地上で初めて立ち上がった植物
日陰に入ると割とどこでも目にすることができるシダ植物。
植物は海藻のように海の中で生きる「藻類(そうるい)」、岩などに貼り付いている「コケ植物」、ゼンマイやワラビなどの「シダ植物」、そして私たちが所謂「植物」と呼んでいる「種子植物」に分けられます。
植物はこの順番で進化をしてきました。私たちが「植物」と呼んでいる種子植物が現れたのは植物の歴史からするととても最近のことなのです。

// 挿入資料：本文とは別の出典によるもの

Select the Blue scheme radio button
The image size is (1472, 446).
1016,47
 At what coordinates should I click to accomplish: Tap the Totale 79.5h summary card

地球に最初に現れた植物は藻類で、35億年前に海の中で誕生したと言われています。
それから長い歳月がたって環境が変わり、今から4億7千万年ほどになると、植物の中には海から陸に上がるものが出てきました。それがコケ植物です。
コケ植物は水の近くに生え、その姿は岩などにべたっと貼り付くような形でした。そのうち地面に貼り付いて生きるコケ植物は日の光を求めて競争するようになりました。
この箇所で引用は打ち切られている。